:: RECORD EXTRACTS
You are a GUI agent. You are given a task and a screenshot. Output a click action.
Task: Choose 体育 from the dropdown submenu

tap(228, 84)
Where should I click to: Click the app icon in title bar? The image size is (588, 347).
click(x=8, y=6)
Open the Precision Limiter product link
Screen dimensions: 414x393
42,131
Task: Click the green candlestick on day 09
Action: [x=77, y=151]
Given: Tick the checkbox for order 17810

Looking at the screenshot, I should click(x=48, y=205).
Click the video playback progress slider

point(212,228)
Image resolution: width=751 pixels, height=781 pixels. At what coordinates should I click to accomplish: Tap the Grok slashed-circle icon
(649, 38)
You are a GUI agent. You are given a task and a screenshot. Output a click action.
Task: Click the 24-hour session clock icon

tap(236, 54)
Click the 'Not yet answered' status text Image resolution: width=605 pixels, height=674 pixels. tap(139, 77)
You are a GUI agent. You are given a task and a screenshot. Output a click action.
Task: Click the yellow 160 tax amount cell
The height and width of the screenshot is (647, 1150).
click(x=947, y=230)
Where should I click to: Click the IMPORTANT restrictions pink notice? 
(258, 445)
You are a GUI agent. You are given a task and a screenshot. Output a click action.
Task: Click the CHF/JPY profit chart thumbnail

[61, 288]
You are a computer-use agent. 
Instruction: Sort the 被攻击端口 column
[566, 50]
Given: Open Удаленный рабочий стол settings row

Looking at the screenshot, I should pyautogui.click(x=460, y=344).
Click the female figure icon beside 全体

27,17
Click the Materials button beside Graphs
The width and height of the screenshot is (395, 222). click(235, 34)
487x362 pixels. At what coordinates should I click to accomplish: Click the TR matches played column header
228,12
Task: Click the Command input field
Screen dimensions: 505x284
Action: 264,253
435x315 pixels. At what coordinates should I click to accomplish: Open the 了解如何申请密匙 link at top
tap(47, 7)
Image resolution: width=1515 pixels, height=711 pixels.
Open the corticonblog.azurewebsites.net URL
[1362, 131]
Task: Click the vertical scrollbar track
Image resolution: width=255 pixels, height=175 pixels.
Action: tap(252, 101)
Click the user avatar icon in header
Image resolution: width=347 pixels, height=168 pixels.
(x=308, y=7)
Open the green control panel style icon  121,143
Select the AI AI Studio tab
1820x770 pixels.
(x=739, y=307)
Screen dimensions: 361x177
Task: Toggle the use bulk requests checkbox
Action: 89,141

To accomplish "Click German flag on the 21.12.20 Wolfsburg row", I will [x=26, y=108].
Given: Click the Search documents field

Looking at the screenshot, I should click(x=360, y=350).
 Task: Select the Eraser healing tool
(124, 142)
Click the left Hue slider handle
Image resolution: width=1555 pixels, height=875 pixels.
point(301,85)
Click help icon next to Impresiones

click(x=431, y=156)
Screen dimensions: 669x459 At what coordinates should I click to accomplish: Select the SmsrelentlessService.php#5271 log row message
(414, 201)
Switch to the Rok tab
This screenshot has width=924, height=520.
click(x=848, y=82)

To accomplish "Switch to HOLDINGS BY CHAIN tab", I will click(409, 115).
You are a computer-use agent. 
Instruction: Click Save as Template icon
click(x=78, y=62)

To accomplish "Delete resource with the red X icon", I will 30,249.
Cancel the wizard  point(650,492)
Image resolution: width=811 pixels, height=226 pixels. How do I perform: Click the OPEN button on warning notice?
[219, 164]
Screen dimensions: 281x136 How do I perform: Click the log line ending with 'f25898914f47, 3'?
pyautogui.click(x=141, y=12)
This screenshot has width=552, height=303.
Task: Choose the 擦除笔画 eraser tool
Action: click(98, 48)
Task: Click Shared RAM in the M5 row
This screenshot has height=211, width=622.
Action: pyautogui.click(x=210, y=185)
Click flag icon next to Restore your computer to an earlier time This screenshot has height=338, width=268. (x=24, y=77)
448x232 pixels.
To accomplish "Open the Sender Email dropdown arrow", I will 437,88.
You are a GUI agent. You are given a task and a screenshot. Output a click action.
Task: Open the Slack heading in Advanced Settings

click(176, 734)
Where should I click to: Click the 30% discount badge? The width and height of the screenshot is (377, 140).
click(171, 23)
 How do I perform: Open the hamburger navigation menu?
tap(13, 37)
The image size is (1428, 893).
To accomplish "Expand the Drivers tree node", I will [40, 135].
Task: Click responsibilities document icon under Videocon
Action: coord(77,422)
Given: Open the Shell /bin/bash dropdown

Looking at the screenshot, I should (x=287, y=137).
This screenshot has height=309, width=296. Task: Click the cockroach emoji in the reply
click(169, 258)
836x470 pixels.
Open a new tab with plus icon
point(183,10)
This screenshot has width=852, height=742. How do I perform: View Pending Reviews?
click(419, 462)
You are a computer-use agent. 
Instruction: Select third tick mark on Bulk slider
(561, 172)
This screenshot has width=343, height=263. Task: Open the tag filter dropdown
::::
Copy out the stretch of items from "Click the left Hue slider handle" through "click(176, 734)", swapping "Rok" for "Settings" and leaving everything else unchanged.

Click the left Hue slider handle
Image resolution: width=1555 pixels, height=875 pixels.
point(301,85)
Click help icon next to Impresiones

click(x=431, y=156)
Screen dimensions: 669x459 At what coordinates should I click to accomplish: Select the SmsrelentlessService.php#5271 log row message
(414, 201)
Switch to the Settings tab
This screenshot has width=924, height=520.
click(x=848, y=82)

To accomplish "Switch to HOLDINGS BY CHAIN tab", I will click(409, 115).
You are a computer-use agent. 
Instruction: Click Save as Template icon
click(x=78, y=62)

To accomplish "Delete resource with the red X icon", I will 30,249.
Cancel the wizard  point(650,492)
Image resolution: width=811 pixels, height=226 pixels. How do I perform: Click the OPEN button on warning notice?
[219, 164]
Screen dimensions: 281x136 How do I perform: Click the log line ending with 'f25898914f47, 3'?
pyautogui.click(x=141, y=12)
This screenshot has width=552, height=303.
Task: Choose the 擦除笔画 eraser tool
Action: click(98, 48)
Task: Click Shared RAM in the M5 row
This screenshot has height=211, width=622.
Action: pyautogui.click(x=210, y=185)
Click flag icon next to Restore your computer to an earlier time This screenshot has height=338, width=268. (x=24, y=77)
448x232 pixels.
To accomplish "Open the Sender Email dropdown arrow", I will 437,88.
You are a GUI agent. You are given a task and a screenshot. Output a click action.
Task: Open the Slack heading in Advanced Settings

click(176, 734)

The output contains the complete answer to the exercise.